#### EXERCISE DATA
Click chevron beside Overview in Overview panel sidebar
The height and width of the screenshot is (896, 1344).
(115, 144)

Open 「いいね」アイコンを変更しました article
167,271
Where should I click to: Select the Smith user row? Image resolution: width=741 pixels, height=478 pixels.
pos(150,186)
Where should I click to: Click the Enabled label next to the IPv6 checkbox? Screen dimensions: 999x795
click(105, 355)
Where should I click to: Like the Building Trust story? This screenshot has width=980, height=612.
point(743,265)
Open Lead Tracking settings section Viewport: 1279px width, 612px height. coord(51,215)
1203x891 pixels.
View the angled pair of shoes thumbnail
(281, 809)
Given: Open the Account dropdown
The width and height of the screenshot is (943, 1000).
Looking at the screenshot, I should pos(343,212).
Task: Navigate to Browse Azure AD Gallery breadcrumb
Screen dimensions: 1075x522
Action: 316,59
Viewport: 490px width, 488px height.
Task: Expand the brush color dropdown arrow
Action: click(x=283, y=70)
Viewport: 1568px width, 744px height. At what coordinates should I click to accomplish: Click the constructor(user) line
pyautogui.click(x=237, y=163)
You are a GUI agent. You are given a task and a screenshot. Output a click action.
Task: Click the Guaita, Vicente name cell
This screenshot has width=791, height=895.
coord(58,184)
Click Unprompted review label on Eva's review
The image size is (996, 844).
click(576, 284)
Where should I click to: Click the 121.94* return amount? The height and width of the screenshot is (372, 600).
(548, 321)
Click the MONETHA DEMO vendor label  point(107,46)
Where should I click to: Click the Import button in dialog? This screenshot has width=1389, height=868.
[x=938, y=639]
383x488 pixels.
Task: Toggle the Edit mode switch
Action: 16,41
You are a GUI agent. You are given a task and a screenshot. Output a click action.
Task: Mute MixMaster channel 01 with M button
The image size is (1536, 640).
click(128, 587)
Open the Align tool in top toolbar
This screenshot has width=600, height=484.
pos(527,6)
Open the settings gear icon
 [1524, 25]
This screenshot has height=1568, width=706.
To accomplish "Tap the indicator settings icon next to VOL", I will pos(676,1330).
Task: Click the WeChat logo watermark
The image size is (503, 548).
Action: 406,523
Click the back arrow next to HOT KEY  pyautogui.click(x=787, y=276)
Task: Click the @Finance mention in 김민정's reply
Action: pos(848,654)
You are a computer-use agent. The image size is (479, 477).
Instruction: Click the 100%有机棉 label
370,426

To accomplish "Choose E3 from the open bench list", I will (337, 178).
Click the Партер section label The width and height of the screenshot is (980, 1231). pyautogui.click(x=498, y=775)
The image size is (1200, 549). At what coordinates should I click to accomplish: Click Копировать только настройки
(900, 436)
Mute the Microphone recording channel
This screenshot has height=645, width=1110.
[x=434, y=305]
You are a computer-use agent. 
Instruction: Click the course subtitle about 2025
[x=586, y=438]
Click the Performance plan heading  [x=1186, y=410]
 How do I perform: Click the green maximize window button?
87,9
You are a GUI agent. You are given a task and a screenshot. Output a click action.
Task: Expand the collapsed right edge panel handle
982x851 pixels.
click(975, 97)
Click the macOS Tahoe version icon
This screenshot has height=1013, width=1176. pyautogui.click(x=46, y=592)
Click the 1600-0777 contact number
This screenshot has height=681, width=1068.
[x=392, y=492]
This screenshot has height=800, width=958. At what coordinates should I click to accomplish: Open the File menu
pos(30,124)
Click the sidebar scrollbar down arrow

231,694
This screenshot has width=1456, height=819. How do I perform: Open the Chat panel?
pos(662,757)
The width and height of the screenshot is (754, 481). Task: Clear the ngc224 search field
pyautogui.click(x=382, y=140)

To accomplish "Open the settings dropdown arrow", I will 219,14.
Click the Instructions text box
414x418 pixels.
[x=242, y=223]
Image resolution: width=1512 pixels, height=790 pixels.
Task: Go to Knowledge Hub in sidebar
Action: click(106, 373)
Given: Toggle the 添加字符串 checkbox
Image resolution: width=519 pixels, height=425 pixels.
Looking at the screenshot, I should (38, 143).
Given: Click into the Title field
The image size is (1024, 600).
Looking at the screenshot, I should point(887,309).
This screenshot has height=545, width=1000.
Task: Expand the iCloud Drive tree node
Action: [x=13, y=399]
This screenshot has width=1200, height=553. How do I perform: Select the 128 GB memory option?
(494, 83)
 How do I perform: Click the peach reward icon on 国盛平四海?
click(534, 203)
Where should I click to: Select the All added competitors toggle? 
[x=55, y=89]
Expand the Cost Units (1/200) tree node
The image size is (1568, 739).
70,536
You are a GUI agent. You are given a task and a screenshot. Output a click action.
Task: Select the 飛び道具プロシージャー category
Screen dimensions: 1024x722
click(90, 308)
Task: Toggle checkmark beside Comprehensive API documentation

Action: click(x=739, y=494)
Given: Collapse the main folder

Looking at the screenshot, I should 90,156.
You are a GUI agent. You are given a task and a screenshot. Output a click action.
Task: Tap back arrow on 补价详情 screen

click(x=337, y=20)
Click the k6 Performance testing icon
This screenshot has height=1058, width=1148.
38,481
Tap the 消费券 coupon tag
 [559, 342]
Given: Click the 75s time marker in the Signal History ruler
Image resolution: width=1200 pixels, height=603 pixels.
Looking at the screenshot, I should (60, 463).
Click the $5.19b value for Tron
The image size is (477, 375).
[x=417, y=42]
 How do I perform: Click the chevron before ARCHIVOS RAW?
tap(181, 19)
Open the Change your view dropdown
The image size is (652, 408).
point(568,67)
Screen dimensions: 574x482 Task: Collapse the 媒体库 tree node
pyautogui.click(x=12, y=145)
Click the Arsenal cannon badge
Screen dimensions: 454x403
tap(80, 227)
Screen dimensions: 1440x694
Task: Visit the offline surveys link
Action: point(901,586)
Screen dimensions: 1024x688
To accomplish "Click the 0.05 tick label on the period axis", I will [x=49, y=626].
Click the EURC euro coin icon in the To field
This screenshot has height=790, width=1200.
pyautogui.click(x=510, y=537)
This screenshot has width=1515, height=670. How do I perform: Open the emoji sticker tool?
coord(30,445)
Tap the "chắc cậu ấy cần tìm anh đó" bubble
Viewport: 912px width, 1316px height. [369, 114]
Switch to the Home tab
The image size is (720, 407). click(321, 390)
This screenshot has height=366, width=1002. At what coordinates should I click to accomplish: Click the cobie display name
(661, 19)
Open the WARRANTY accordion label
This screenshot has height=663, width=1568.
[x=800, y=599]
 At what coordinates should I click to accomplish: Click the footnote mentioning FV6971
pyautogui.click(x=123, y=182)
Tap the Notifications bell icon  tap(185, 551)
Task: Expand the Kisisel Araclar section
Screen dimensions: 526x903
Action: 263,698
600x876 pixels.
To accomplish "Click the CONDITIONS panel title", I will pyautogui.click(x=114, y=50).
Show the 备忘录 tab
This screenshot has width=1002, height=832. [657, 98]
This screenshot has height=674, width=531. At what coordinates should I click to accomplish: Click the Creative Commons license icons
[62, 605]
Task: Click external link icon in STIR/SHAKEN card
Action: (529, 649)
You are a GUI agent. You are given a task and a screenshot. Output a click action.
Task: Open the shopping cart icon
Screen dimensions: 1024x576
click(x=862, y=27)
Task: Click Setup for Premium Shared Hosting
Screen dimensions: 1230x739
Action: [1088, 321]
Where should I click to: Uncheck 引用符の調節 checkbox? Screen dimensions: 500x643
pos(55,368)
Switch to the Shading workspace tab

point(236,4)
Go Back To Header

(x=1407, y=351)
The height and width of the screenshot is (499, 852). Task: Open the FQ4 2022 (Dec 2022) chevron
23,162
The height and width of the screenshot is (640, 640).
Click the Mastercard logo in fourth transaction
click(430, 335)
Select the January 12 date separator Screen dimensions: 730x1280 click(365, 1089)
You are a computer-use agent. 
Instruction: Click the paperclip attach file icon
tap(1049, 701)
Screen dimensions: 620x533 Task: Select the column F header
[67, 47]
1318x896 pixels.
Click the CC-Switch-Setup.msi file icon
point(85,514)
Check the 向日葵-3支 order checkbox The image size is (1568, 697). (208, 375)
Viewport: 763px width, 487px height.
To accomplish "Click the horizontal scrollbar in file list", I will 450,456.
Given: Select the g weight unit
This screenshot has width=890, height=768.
########
Counting only lines that contain "list", what is the total for the entries above? Give the number alone.

2